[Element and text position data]
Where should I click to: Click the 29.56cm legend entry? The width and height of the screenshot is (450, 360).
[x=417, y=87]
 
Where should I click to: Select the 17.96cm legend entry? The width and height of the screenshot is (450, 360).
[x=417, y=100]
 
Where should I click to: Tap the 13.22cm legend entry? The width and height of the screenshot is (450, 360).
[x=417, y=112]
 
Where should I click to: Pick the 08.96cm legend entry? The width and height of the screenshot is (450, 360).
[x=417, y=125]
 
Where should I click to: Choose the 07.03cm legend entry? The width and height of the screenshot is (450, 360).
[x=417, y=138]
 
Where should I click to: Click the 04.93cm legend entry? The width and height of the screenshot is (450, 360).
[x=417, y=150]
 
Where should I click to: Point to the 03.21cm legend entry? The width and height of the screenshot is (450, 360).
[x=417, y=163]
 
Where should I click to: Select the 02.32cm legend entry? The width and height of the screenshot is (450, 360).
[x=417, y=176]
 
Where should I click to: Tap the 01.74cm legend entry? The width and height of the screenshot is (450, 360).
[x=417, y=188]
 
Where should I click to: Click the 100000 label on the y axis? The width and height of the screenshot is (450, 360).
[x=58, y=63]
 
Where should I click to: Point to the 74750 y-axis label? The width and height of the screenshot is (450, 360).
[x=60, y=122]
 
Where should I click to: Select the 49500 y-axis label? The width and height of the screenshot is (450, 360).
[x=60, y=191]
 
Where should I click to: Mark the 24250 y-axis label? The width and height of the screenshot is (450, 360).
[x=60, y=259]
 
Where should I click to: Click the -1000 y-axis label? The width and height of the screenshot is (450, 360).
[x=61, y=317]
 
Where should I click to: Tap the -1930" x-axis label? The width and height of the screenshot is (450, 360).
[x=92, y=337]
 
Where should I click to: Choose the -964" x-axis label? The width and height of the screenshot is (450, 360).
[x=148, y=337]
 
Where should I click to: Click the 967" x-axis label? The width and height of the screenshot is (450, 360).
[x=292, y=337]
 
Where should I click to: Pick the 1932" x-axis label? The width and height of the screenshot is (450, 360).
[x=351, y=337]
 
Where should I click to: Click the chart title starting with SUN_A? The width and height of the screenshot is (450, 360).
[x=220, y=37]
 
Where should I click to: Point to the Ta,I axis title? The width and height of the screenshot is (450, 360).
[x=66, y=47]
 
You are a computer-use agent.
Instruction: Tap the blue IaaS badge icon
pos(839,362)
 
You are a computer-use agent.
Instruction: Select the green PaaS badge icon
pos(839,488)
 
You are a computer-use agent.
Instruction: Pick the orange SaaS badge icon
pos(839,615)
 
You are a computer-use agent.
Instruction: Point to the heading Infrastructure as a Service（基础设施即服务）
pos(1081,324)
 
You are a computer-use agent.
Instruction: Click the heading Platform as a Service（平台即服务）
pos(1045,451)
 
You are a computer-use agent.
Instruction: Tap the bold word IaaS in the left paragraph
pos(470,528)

# JOB
Present the lines from the one containing "Where should I click to: Click the 100000" up to and including the one containing "[x=61, y=317]" as a numbered list, leaving out the blank lines.

# OUTPUT FOR THIS TASK
1. Where should I click to: Click the 100000 label on the y axis? The width and height of the screenshot is (450, 360).
2. [x=58, y=63]
3. Where should I click to: Point to the 74750 y-axis label? The width and height of the screenshot is (450, 360).
4. [x=60, y=122]
5. Where should I click to: Select the 49500 y-axis label? The width and height of the screenshot is (450, 360).
6. [x=60, y=191]
7. Where should I click to: Mark the 24250 y-axis label? The width and height of the screenshot is (450, 360).
8. [x=60, y=259]
9. Where should I click to: Click the -1000 y-axis label? The width and height of the screenshot is (450, 360).
10. [x=61, y=317]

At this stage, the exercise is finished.